Order, Supreme Court, Bronx County (Alan J. Saks, J.), entered November 19, 2004, which granted defendant's motion to the extent of setting side the jury verdict as to future pain and suffering and ordering a new trial on all damages for pain and suffering unless plaintiff stipulated to reduce the award for future pain and suffering from $350,000 to $100,000, unanimously affirmed, without costs.
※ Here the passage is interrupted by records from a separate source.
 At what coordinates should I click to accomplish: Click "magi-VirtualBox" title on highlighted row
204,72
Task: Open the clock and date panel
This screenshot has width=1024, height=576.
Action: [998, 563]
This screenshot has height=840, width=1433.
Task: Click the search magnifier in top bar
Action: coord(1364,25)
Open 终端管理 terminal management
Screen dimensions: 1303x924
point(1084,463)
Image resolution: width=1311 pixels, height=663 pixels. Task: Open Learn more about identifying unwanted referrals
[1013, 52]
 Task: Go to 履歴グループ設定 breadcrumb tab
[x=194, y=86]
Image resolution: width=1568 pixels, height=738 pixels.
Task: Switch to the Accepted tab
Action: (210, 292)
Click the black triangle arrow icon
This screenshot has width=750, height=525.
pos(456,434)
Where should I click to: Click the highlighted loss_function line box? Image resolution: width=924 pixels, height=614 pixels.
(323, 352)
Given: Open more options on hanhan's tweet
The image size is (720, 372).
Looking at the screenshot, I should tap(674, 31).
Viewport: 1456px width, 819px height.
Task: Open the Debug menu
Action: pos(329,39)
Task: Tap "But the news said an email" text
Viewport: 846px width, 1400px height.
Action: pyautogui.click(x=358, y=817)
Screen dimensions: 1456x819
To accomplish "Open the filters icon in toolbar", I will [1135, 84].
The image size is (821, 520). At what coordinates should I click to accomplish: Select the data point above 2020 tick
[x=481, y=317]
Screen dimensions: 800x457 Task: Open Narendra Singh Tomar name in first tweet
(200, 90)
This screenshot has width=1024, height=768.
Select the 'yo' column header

 The trial court did not err in refusing to add plaintiff's prior treating dentist to the verdict sheet for the purpose of apportionment.   Even if this Court were to amend defendant's answer sua sponte to conform to the proof at trial, it was still not necessary to add the prior treating dentist to the verdict sheet.   As a general rule, defendants in a medical malpractice action are not entitled to apportionment if, as in this case, they are subsequent tortfeasors, since they are liable ab initio only for the portion of a plaintiff's injuries attributable to their malpractice, and the danger of double recovery for such injuries can be prevented by an accurate charge as to the scope of malpractice damages (see Zillman v. Meadowbrook Hosp. Co., 45 A.D.2d 267, 358 N.Y.S.2d 466 [1974] ).   Here, the danger of double recovery for aggravation of injuries was amply prevented when the jury was instructed that defendant bore no responsibility for plaintiff's condition prior to her coming under his care, and that he was only responsible for injuries that he negligently inflicted on her (see Huffman v. Coren, 75 A.D.2d 575, 426 N.Y.S.2d 584 [1980] ).

 While defendant has the right to seek contribution under CPLR 1403 from subsequent treating dentists (see Sprague v. Marshall, 15 A.D.3d 853, 789 N.Y.S.2d 570 [2005] ), here defendant failed to serve a third-party complaint against such dentists during the 16 to 18 years that this action was pending.   The failure to add those dentists to the verdict sheet does not constitute reversible error.   We note that CPLR article 16 took effect after the commencement of this action.

 The $350,000 award for past pain and suffering, which covers 21 years, does not deviate materially from what is reasonable compensation under the circumstances (Spiselman v. Empire State Dental Group, 232 A.D.2d 296, 648 N.Y.S.2d 915 [1996], lv. dismissed in part, denied in part 89 N.Y.2d 1027, 658 N.Y.S.2d 241, 680 N.E.2d 614 [1997] ).   However, the identical award for future pain and suffering, which covers a substantially shorter period of time, was properly reduced because there is no factual or expert testimony from any witness that such future pain and suffering will be greater than what plaintiff has suffered in the past.

 As to the admissibility of the literature proffered by plaintiff and excluded by the trial court, we cannot consider the issue as the material is not reproduced in the record.   We have considered the parties' remaining arguments for affirmative relief and find them unavailing.